Anna, der liebe Gott und die Schule

So lautet der Titel des Buchs von R.D. Precht worin er zu einer wie auch immer gearteten Bildungsrevolution aufruft. Die Gefühle beim Lesen sind gemischt, so manches ist zu oberflächlich hingesagt, dann aber trifft er doch wieder den Kern des Problems, zusammenfassend kann folgendes gesagt werden: die Schule muss sich radikal verändern, ein Tatbestand, der wahrscheinlich von vielen geteilt wird, doch danach scheiden sich die Geister fast vollständig.

Ich arbeite seit nunmehr 28 Jahren in diesem Betrieb und ich weiß, wovon ich spreche und dass sich etwas ändern muss, steht für mich außer Frage. Ich habe stets an der Peripherie unterrichtet, Fächer, die im allgemein anerkannten Bildungskanon eine untergeordnete bis gar keine Rolle spielen oder spielten, WAT, Wirtschaft Arbeit Technik und Informatik.Bei Informatik werden wohl viele sagen, dass das Fach wichtig wäre, doch kann heute noch jeder Schüler und jede Schülerin das Abitur absolvieren ohne auch nur in welcher Form auch immer mit Programmieren oder Informatik im Allgemeinen in Berührung gekommen zu sein.

Die neuen Medien, welch abgedroschene Redewendung, sie haben alles verändert, haben uns eine Welt eröffnet, mit der die Schule nur sehr zögerlich umzugehen lernt, ja sie sogar im Herzen vielleicht sogar noch zurück weist. “Coding is the new latin”, solche Sätze sprechen etwas aus, was verdeutlicht, wie dominant Programmiersprachen unser aktuelles Leben beeinflußen.

Im Herzen der Programmierung steht der Algorithmus, eine Methode um Vorgänge gleichsam automatisch ablaufen zu lassen, Prozesse können gesteuert, reguliert und somit auch kontrolliert werden, die Kehrseite des Automatischen ist immer schon die Kontrolle, die Regulierung, die Steuerung gewesen, nur wird sie zu selten ans Licht geholt. Damit ein Algorithmus erstellt werden kann, muss das Problem, um das es sich handelt, endlich sein, es muss sozusagen “terminieren”, darf nicht ins Uferlose laufen, denn dafür sind Programme ungeeignet, sie können nur in einer klar umrissenen Welt sich zurechtfinden, das Unendliche, das Ungefähre ist so gar nicht die Welt der Programmierung.

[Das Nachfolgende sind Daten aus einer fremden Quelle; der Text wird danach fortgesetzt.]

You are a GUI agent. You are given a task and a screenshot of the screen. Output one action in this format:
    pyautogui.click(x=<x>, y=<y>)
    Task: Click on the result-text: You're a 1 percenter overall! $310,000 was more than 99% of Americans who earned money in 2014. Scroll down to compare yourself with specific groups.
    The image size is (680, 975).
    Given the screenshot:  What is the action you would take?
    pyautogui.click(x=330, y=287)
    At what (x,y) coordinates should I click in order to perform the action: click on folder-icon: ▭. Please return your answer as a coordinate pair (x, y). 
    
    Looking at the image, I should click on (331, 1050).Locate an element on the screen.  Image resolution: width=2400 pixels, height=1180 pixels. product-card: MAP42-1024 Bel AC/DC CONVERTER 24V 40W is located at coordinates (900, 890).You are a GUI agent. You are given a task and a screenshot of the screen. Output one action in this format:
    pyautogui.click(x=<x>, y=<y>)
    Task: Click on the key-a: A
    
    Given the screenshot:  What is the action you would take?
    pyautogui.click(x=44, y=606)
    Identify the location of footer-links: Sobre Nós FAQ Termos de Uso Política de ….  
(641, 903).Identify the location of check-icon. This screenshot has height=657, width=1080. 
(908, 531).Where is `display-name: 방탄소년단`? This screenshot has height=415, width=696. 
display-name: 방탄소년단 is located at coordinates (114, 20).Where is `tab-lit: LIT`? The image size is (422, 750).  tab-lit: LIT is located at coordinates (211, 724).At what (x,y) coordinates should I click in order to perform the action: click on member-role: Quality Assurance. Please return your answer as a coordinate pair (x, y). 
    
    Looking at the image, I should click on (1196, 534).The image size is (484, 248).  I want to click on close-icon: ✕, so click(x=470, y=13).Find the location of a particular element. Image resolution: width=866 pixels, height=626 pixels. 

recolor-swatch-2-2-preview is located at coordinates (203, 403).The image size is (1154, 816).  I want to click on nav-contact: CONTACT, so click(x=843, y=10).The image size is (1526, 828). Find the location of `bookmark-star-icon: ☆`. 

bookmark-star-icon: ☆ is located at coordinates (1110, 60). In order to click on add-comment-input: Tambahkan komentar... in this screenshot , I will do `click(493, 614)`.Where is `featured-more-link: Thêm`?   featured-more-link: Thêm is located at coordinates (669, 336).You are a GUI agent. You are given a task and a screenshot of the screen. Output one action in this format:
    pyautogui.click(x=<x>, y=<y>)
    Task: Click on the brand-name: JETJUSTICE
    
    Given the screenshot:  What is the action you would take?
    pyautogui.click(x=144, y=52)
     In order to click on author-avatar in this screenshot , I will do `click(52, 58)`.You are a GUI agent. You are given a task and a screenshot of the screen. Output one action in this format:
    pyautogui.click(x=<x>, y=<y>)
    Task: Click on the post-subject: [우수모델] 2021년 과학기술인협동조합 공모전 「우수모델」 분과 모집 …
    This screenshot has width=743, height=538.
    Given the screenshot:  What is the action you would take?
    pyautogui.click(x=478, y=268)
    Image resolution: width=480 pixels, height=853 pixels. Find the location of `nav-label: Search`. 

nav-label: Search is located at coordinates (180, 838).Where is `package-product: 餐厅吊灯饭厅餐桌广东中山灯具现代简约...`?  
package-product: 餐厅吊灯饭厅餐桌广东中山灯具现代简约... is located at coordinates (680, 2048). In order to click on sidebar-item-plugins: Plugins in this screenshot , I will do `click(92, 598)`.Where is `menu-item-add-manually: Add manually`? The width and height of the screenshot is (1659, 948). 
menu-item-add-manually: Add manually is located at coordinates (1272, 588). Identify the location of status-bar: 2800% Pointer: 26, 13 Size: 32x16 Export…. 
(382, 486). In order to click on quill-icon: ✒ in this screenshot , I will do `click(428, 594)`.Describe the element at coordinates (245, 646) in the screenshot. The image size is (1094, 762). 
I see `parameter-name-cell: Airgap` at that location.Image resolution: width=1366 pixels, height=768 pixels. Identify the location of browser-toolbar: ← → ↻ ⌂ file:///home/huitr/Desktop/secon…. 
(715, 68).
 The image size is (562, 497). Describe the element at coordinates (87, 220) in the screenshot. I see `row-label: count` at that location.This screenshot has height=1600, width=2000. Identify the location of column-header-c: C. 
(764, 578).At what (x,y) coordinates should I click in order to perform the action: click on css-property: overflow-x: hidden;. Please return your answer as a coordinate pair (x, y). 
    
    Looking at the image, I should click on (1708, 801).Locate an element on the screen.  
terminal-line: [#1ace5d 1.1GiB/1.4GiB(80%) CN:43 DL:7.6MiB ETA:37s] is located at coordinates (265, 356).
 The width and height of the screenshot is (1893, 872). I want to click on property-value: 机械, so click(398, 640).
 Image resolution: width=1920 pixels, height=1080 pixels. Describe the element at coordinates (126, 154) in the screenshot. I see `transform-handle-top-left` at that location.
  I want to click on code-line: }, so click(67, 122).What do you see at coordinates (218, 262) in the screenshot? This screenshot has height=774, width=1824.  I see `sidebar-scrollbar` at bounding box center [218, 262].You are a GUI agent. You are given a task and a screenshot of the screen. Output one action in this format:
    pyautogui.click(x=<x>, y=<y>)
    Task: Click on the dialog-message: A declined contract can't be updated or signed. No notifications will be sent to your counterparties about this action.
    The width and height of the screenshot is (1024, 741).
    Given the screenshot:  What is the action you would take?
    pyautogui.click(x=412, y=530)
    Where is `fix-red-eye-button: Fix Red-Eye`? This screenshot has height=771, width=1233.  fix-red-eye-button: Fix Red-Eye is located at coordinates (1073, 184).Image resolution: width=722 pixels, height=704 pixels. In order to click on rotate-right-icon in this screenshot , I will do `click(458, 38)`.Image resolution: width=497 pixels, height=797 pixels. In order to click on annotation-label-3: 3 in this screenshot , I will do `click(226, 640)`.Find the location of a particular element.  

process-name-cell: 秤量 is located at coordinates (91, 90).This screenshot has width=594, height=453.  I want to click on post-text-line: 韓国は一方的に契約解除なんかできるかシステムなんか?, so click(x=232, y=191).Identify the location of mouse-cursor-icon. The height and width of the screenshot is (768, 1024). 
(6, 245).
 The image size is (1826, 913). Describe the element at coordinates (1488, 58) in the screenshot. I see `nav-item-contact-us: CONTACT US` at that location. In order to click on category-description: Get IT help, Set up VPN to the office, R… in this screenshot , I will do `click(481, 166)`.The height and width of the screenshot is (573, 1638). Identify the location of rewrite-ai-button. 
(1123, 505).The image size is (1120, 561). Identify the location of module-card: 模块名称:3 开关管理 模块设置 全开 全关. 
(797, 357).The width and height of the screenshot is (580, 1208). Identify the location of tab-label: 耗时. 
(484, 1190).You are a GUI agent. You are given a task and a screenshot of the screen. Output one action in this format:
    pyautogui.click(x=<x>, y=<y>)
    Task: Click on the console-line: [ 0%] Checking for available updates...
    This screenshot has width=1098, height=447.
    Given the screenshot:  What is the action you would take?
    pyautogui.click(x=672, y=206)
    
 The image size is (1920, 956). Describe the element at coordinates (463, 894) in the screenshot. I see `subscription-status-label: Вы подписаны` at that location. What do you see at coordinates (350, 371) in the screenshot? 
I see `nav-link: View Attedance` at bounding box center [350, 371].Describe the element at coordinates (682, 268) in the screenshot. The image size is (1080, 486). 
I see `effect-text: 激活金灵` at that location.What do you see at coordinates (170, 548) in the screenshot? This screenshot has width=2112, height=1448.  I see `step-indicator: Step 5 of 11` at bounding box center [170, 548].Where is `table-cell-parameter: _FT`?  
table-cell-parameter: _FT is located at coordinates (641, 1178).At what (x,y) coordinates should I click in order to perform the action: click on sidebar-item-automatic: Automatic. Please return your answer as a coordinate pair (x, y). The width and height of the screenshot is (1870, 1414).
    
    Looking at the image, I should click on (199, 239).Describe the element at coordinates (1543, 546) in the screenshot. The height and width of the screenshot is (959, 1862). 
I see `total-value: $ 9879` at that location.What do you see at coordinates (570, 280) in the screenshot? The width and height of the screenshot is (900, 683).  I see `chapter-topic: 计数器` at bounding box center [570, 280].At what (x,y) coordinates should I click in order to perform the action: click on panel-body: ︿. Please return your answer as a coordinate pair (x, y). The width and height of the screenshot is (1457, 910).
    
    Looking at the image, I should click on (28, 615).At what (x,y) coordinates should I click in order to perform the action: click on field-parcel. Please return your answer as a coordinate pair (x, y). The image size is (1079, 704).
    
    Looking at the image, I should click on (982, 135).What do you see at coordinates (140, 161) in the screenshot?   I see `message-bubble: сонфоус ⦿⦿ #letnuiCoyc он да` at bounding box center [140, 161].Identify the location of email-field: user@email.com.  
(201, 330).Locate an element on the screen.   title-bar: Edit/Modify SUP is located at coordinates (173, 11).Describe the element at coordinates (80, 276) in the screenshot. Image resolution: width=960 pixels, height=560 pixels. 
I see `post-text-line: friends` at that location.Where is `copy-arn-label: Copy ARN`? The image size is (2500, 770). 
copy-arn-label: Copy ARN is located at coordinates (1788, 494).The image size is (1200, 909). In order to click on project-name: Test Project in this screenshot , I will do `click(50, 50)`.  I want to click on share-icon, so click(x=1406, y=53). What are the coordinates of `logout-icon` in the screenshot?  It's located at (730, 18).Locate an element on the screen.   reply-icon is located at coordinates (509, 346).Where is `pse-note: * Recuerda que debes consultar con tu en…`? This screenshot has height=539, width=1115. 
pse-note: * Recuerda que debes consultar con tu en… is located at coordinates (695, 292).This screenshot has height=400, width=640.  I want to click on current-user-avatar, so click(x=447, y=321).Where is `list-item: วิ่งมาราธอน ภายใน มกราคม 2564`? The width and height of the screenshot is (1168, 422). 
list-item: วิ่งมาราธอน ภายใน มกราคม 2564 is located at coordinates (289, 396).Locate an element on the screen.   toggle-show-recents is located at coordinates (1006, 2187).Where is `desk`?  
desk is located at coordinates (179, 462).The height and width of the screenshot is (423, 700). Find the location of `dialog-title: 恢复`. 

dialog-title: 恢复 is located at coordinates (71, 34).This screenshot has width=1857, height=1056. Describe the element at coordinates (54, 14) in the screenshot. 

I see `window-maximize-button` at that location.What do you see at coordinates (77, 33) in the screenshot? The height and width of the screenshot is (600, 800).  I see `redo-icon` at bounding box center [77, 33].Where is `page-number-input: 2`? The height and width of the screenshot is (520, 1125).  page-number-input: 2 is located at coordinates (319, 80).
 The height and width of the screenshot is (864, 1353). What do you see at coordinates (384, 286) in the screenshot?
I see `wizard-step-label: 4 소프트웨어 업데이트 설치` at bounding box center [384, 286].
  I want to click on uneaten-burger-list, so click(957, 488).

Spontanität und Programmierung, kann das zusammengehen? Versteht man darunter eine sozusagen aus dem Nichts auftauchende kreative Kraft, die in sekundenschnelle erschafft und schöpft und in eine Form bringt, dann sieht es mit den Programmen wahrscheinlich schon sehr schlecht aus, notwendig dafür ist die Fähigkeit zum intuitiven Erfassen einer Situation, d.h. der Ganzheit einer Situation. Dennoch muss uns allen bewusst sein, dass auf dem Gebiet der künstlichen Intelligenz massiv geforscht und probiert wird und dass mittlerweile Rechensysteme in der Lage sind, selbständig zu lernen, was sie dazu in erster Linie brauchen, das sind Daten und die können mittlerweile tonnenweise geliefert werden.

Programmierung kreativ einsetzen heißt nicht einfach, die Welt “smarter” zu machen, das könnte auch nach hinten losgehen und uns zu immer passiveren Usern degradieren, wir drücken nur mehr die Knöpfe, die Lösungen spuckt das Programm, das aufgerufen wird, aus, scheinbar kreativ, im Grunde aber nur dazu befähigt, was vorher in welcher Form auch immer, in das Programm “hineininvestiert” wurde, das kommt zurück – nicht mehr und nicht weniger.